Suite à la sortie de l'excellent The Underground Resistance, nouvel album des ex-black metalleux norvégiens de Darkthrone qui fait couler pas mal d'encre parmi les puristes à cause de son style résolument speed heavy old school, l'une des deux têtes pensantes du groupe a accordé une entrevue à La Grosse Radio Metal.
C'est à un Fenriz pour le moins bavard que nous avons eu affaire, pour notre plus grand bonheur. Une interview à déguster sans modération.
Lionel / Born 666 : Que fais-tu quand tu ne travailles pas sur Darkthrone?
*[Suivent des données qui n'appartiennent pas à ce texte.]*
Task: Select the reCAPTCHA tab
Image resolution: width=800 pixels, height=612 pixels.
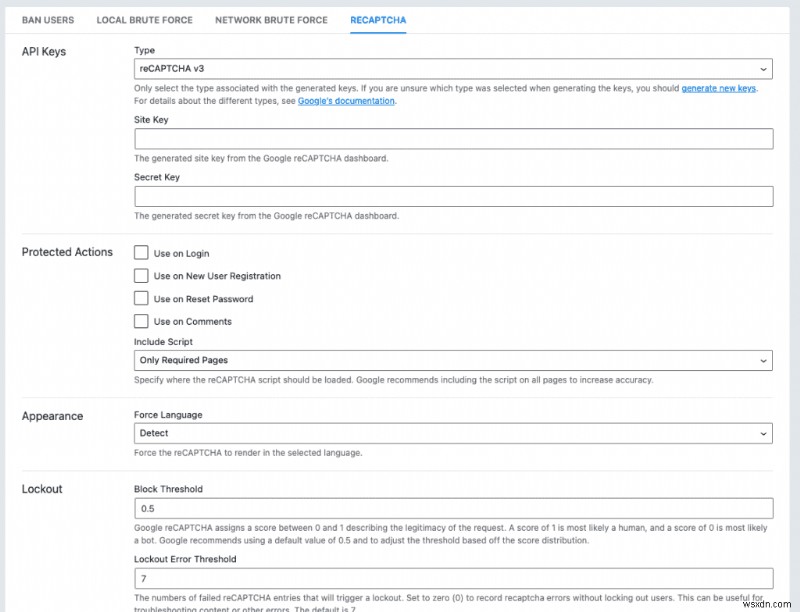Action: coord(378,20)
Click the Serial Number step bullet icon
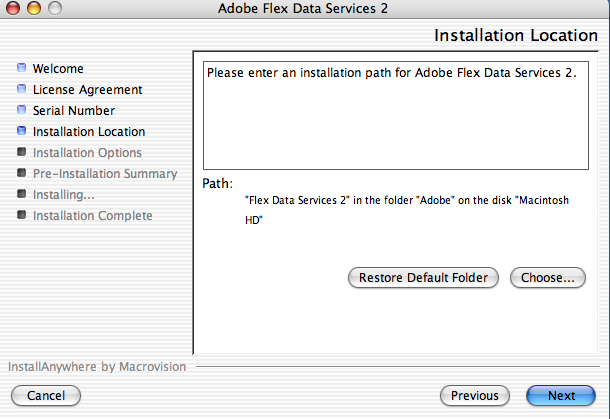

Fenriz : Écouter de la musique et de préférence pendant mes heures de travail qui sont de 4 jours par semaine (j'ai un poste de jour depuis 25 ans désormais dans le secteur postal), traîner avec ma nana (principale priorité), faire le DJ en divers endroits, le camping et les randonnées dans les forêts ainsi que le ski de fond dans la forêt. La musique est un mode de vie, je reçois beaucoup de sons et je m’occupe en transférant les cassettes et vinyles en fichiers .wav, par exemple.
Lionel : Tu as donc un travail quotidien en dehors de la musique...
Fenriz : Je ne pourrais tout simplement vivre de ma musique que dans un pays où la vie serait moins chère. Mais si j’avais pu vivre de ma musique, je n'aurais pas eu un travail quotidien pendant lequel je pourrais écouter et juger celle des autres, cela signifie aussi que j'aurais été moins apte à être DJ, à faire des compilations et des playlists pour le bar (Kniven dans le centre ville d'Oslo), bref j'ai besoin d'avoir un emploi simple où je peux écouter toute la musique que je reçois et achète.
Lionel : Quelles sont les réactions de vos compatriotes quand ils se rendent compte que vous êtes Fenriz de Darkthrone?
Fenriz : Ça va de « il ne se passe rien » à la passion maximale du fan boy.
Lionel : Comment fais-tu quand tu veux écouter des vieux trucs ? J'imagine que tu dois détester la musique MP3 ?
Fenriz : La « musique mp3 » ça n'existe pas en tant que telle, la musique a eu divers supports à travers les années et tout est valable au final. Je me souviens de ces cassettes audio quand j'étais gamin qui étaient toujours sources de problèmes, d'ailleurs je suis surpris que ces enregistrements aient survécu aujourd'hui - les jeunes pensent maintenant que c'est old school, mais à l’époque ces cassettes posaient plus de problèmes qu’elles n’engendraient d’avantage. Je préfère les disques et les vinyles, c'est sûr. Puis l’échec des minidisques a été très ennuyeux pour moi car j'en ai créé en tout 130 et maintenant on peut dire que c'était juste une perte de temps (Rires).
Les vieux trucs que je récupère sur des CDs de compilations sont principalement la musique d'autres amis experts en musique. J’achète aussi sur Spotify (d’ailleurs la nouvelle mise à jour de Spotify ne vous laisse pas acheter des chansons, et ça craint. J'espère qu'ils changeront ça). Et puis je transfère du vinyle en .wav. C’est plus facile de faire le DJ en utilisant ses propres fichiers personnels en .wav que de prendre ses propres vinyles… (Rires)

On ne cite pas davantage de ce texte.